La nouvelle – à mettre en perspective avec une population de 870,000 habitants – a été complètement transformée avant d’atteindre le public francophone, dans la droite ligne de la manipulation qu’InfoEquitable avait constatée en septembre dernier, lorsque la construction d’une maison de retraite de 234 lits avait été comptabilisée dans les médias et au ministère des Affaires étrangères comme autant de logements, comprenez « maisons ».
Reuters offre un décompte différent, puisque de 671 on passe à 560.
Pourquoi cette différence ?
Israël a approuvé dimanche les permis de construire de plus de 560 logements dans trois implantations juives de Jérusalem-Est.
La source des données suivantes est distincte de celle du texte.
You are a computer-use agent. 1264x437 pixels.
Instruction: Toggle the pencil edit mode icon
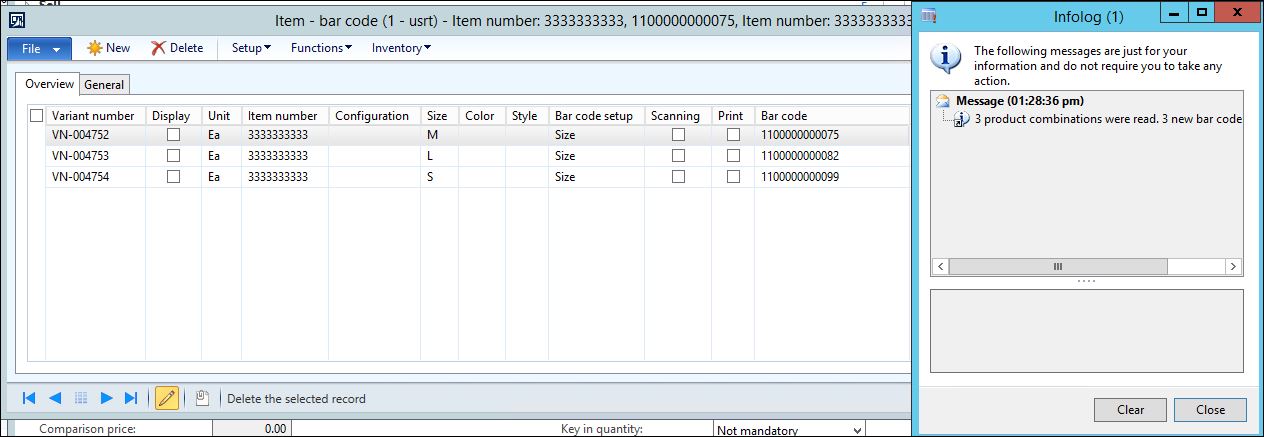(167, 398)
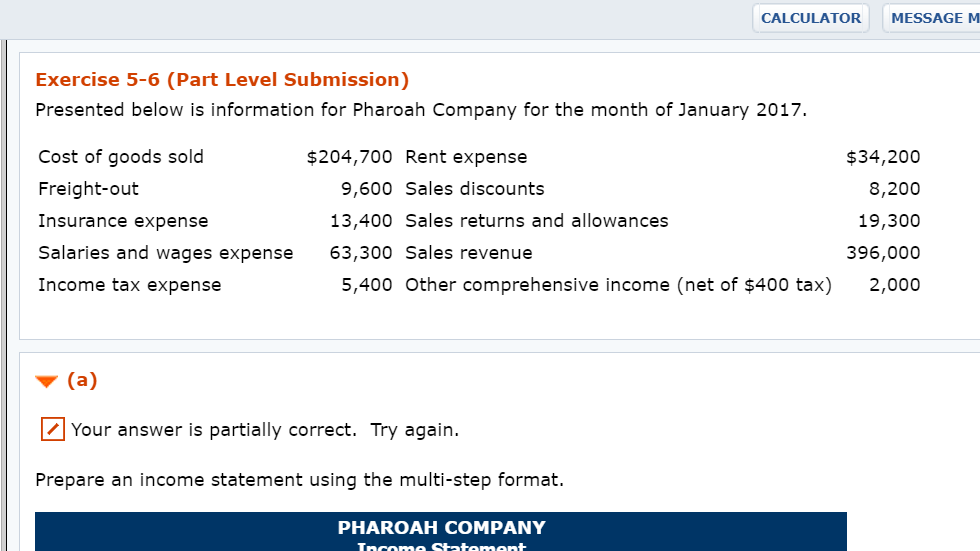Screen dimensions: 980x551
Task: Select the Salaries and wages expense label
Action: pyautogui.click(x=166, y=253)
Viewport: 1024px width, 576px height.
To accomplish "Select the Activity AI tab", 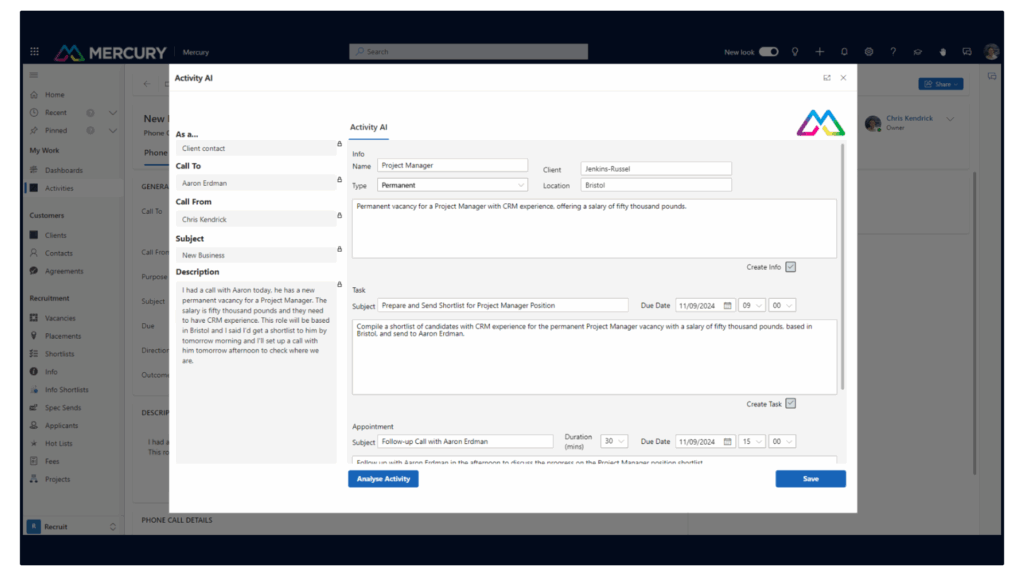I will tap(368, 128).
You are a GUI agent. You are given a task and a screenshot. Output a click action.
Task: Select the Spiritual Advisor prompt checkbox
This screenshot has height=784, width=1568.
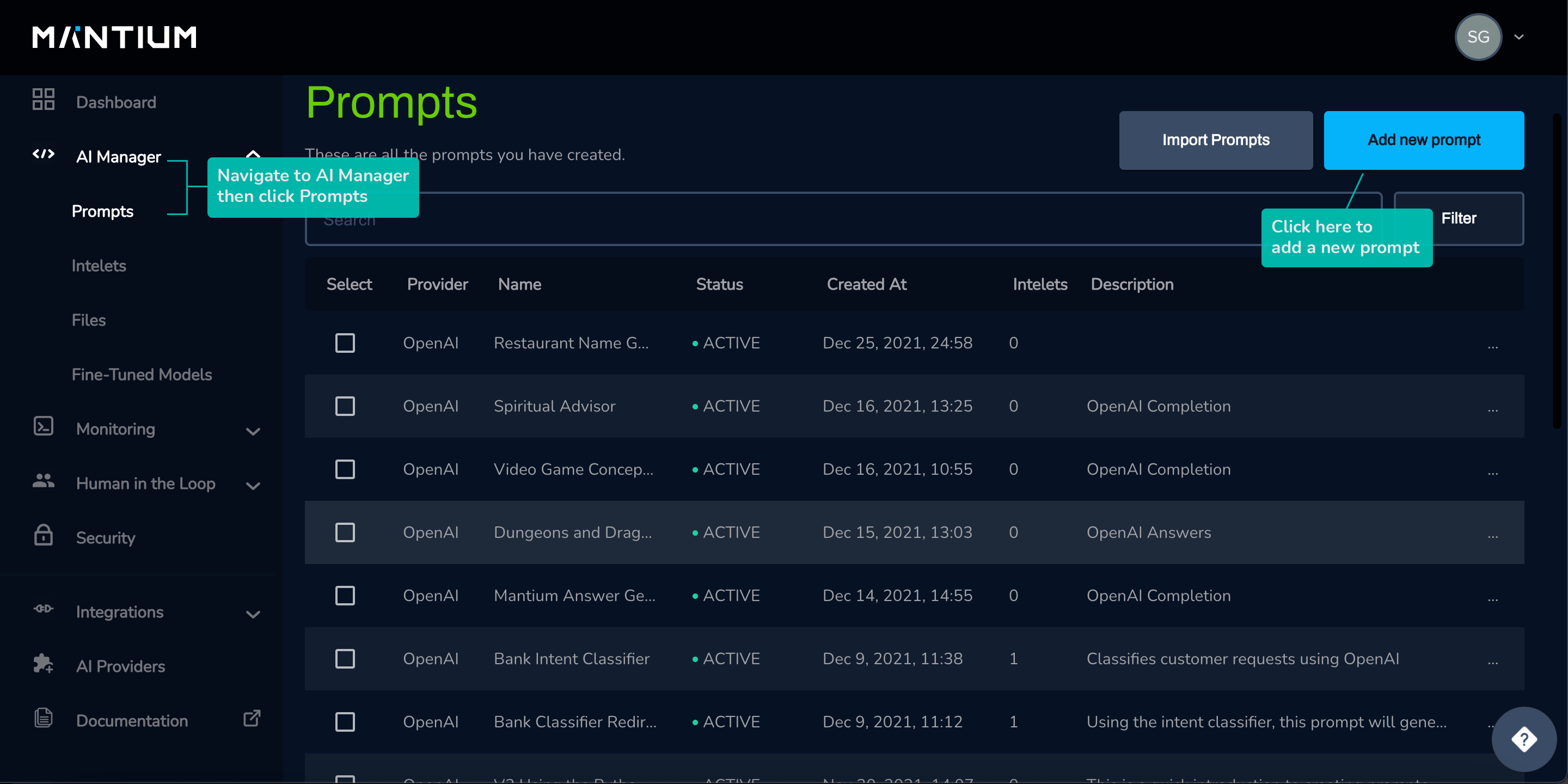point(345,407)
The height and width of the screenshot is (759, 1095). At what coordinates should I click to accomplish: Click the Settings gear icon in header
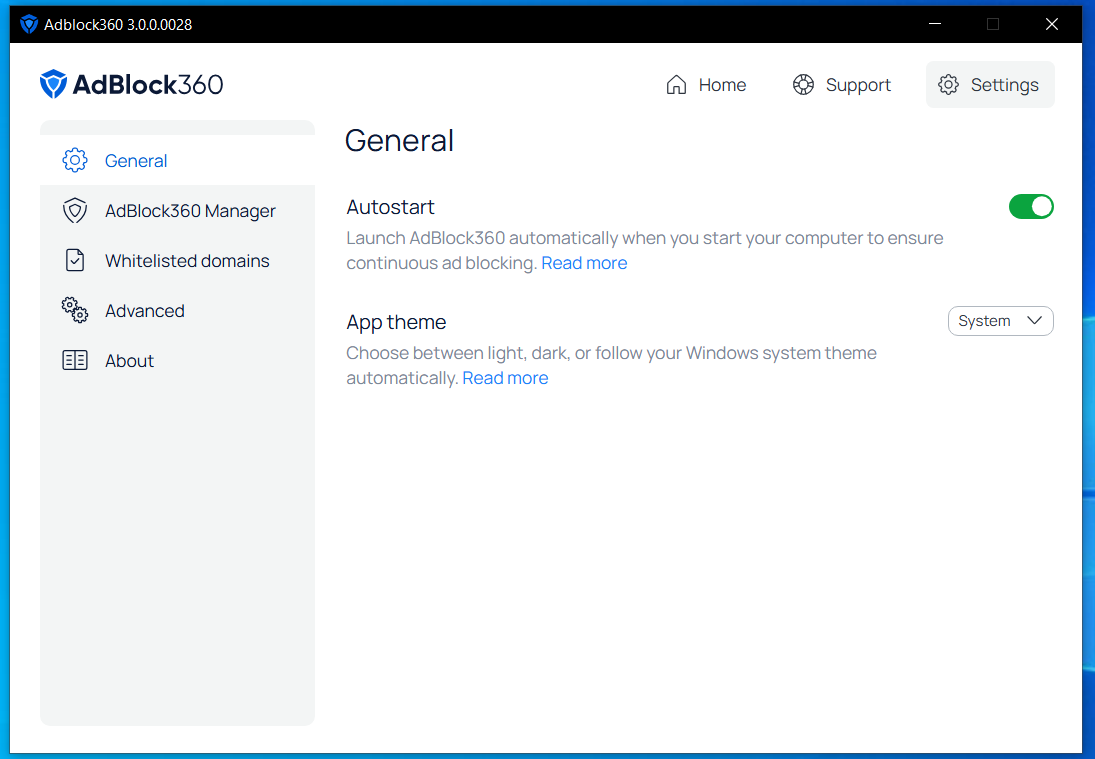point(948,84)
Selon Reuters, donc, l’ensemble des nouveaux logements sont destinés à des Juifs (implicitement désignés comme des « colons » à Jérusalem par l’usage du terme « implantations ». L’agence précise qu’il s’agit de
plus de 560 unités de logement dans les implantations urbaines de Pisgat Zeev, Ramat Shlomo et Ramot.
L’Agence France-Presse est plus explicite que Reuters puisque pour elle, les quartiers juifs sont des « quartiers de colonisation » :
La mairie israélienne de Jérusalem a donné son feu vert définitif à la construction de 566 logements dans trois quartiers de colonisation de Jérusalem-Est deux jours après l’entrée en fonction du président américain Donald Trump.
La dépêche AFP est largement diffusée, entre autres par :
Le compte n’est pas bon
Ce que Reuters et l’AFP ne disent pas, c’est que le Jerusalem District Planning and Building Committee a approuvé également 105 unités de logement dans les quartiers arabes de Jérusalem : 49 à Beit Hanina, 14 à Wadi al-Joz, 24 à Umm Lisun et Umm Tuba, 7 à Jabel Mukaber, 4 à Beit Safafa, 3 à Sur Baher et 4 à At-Tur.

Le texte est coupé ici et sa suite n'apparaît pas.